#### [Exercise goal]
How many lines within the records include the word "computer"? Only that number should be given.

(Available data Opens)

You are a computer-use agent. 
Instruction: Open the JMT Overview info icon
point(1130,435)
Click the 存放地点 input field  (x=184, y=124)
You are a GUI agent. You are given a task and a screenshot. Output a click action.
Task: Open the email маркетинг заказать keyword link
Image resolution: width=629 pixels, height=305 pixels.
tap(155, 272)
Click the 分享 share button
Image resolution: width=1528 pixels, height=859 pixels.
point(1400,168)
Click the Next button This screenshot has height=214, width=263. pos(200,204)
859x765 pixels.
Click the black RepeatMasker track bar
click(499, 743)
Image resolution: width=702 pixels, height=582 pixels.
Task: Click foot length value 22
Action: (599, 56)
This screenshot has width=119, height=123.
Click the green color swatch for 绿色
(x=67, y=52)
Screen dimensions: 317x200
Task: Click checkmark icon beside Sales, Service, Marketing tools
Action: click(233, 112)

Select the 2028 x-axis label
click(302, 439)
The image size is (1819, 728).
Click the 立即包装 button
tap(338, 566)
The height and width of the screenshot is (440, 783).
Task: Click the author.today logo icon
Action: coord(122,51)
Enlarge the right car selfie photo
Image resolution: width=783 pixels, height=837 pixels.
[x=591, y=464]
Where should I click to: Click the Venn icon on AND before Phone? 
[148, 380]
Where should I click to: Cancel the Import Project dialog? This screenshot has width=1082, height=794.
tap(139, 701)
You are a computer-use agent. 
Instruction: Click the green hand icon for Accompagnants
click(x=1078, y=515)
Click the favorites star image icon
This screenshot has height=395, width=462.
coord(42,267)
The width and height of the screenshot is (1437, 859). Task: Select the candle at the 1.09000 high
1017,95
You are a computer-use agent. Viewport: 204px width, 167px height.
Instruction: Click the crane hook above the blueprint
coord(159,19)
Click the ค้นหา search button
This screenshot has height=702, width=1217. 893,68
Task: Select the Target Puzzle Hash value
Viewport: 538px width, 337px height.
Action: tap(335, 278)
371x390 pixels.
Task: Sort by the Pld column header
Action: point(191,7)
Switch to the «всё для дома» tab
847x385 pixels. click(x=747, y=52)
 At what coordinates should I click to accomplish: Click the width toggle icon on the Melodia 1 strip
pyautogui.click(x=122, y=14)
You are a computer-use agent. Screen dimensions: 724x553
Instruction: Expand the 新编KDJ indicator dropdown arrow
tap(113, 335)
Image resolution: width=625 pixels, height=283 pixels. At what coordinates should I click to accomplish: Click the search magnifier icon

(Available data Closes)

#### [Task output]
4